O documento da vereadora enviado ao MP cita unidades como o CMEI Santos Dumont, o CMEI Água Branca, o CMEI Vila Santa Rita, o CEI Wemerson Rodrigues Bernardes, o CMEI São José e o CMEI Prof. Darly, que passaram por encerramento ou reestruturação. Segundo a vereadora, nenhuma dessas decisões foi acompanhada de transparência mínima. “As comunidades estão sendo informadas pelos portões das escolas ou por mensagens de WhatsApp. Não existe aviso prévio, não existe laudo, não existe justificativa oficial. A realidade é que a rede direta está sendo desmontada de forma silenciosa”, declarou Aava.

A Notícia de Fato relaciona esse movimento ao processo de terceirização de 146 CMEIs, autorizado pela Portaria nº 350/2025 (veja ao fim da matéria). Para a parlamentar, os fechamentos sucessivos criam um cenário que favorece a transferência da educação infantil para entidades privadas.

O documento também questiona o aumento expressivo de recursos destinados a conveniadas, como o Ministério Filantrópico Terra Fértil, que recebeu aproximadamente R$ 15 milhões somente em 2025. A vereadora avalia que isso demonstra uma inversão de prioridades. “Não há justificativa para que CMEIs tradicionais enfrentem fechamento enquanto o município multiplica repasses milionários para entidades privadas. A distribuição de recursos não combina com o discurso de falta de condições para manter a rede direta”, disse a parlamentar.

Aava solicita que o Ministério Público determine a apresentação imediata de todos os documentos técnicos que supostamente sustentariam os fechamentos — laudos estruturais, estudos pedagógicos, análises orçamentárias e pareceres jurídicos — além de investigar a legalidade do processo de terceirização e dos convênios firmados.
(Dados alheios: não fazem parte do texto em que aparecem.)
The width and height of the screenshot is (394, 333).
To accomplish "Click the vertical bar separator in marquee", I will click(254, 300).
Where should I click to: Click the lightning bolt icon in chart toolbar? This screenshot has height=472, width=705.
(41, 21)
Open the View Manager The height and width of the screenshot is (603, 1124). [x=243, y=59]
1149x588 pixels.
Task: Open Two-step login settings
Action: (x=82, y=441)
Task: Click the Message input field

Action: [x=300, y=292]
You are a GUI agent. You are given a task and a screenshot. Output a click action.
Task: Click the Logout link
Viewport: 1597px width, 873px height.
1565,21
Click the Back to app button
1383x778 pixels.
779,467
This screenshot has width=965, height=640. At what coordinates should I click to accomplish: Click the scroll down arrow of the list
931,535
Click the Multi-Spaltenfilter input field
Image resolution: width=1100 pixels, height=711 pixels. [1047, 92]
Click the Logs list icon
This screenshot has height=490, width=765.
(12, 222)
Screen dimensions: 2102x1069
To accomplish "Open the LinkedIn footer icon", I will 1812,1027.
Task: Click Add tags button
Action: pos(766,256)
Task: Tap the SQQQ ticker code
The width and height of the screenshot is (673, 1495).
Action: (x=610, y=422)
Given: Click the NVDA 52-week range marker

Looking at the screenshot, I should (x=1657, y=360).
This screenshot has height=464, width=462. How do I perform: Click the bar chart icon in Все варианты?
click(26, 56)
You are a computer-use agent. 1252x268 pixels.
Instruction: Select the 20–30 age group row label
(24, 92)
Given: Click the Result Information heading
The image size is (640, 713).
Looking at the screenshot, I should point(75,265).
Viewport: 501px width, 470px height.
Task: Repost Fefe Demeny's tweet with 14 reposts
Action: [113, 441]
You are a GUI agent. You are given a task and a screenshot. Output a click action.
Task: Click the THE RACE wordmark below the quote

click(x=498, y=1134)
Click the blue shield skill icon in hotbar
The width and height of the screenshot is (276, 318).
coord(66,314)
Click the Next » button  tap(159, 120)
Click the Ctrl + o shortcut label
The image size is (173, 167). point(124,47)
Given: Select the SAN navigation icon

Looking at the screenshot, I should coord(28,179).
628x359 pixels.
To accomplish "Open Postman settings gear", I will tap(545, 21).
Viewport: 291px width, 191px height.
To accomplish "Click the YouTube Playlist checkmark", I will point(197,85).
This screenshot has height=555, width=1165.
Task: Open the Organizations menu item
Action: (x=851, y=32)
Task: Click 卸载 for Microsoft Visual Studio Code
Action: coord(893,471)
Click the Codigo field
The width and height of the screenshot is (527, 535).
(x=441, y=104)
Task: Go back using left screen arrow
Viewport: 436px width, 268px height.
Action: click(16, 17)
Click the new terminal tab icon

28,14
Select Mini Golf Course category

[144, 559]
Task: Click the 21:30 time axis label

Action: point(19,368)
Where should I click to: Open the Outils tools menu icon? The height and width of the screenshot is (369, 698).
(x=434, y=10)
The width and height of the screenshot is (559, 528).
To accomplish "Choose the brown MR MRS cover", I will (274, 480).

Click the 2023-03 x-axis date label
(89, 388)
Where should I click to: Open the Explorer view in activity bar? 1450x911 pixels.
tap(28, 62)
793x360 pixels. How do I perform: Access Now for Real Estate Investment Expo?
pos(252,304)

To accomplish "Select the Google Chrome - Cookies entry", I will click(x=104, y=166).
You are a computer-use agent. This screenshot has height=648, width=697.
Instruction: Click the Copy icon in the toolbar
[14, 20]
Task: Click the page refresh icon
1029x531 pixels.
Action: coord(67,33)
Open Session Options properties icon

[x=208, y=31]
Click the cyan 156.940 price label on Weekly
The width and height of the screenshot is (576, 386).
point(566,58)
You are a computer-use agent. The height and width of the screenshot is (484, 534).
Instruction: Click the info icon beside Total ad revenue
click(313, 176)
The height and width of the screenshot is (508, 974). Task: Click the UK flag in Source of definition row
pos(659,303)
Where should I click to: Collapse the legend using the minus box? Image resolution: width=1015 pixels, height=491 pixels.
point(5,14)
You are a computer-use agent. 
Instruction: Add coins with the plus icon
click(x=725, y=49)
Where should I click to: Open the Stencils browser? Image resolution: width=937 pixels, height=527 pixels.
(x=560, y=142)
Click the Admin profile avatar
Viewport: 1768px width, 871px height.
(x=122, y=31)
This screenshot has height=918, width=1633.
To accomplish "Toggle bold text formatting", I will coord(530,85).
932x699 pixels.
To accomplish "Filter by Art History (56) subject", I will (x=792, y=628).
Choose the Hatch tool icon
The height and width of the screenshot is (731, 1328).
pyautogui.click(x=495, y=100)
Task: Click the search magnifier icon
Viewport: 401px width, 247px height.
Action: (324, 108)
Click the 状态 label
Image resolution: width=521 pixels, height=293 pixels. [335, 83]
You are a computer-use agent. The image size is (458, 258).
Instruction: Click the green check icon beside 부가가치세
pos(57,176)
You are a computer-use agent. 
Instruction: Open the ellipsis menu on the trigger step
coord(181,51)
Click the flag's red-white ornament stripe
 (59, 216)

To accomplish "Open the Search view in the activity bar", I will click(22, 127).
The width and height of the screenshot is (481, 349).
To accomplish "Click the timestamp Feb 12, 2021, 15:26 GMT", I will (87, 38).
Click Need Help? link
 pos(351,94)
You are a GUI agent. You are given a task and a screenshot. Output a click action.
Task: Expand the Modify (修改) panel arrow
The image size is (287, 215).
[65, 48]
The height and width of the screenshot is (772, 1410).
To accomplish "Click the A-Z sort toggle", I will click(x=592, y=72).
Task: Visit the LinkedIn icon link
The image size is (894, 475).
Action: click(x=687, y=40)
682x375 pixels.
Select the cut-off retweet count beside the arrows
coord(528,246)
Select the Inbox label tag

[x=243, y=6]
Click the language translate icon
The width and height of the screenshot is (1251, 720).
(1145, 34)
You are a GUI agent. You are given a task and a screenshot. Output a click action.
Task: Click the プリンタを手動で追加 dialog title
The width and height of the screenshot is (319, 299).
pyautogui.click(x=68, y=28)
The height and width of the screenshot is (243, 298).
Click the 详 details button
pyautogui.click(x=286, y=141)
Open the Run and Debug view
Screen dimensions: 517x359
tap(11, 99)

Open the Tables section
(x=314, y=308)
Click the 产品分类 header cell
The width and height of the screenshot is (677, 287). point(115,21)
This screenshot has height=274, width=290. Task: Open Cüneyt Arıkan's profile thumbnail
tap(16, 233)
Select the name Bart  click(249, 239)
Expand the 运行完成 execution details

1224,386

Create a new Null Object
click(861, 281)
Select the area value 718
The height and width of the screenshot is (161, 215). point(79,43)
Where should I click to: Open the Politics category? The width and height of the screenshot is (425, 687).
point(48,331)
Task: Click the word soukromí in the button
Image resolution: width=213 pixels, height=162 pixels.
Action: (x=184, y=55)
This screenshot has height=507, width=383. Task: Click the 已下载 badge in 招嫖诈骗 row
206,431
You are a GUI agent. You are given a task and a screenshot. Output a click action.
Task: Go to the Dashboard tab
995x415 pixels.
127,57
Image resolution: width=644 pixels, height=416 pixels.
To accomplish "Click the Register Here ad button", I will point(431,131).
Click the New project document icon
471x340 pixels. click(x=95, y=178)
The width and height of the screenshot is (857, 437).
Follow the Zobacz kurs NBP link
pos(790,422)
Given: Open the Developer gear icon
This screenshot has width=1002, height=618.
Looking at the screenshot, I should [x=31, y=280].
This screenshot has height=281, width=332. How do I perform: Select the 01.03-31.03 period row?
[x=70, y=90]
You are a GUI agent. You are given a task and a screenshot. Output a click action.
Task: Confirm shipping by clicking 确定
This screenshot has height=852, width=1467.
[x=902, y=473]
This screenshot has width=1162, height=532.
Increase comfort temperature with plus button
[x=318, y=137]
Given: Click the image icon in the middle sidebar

Para a vereadora, o momento exige responsabilidade institucional.

Representação no TCM

Segundo o documento apresentado pelo Professor Edward Madureira, diversas unidades já foram fechadas total ou parcialmente, enquanto outras tiveram turnos encerrados, turmas reduzidas ou mudança abrupta de perfil, sem que o Município tenha apresentado estudos técnicos, planejamento, justificativas administrativas ou qualquer forma de diálogo com a comunidade escolar.

Entre as instituições afetadas estão o CMEI Vila Santa Rita, CMEI Orlando Alves Carneiro, CEI Wemerson Rodrigues Bernardes, CMEI São José, CMEI Santos Dumont, Escola José Alves, Escola José Viana, CMEI Viver a Infância e o CMEI Água Branca, que teve fechamento total anunciado.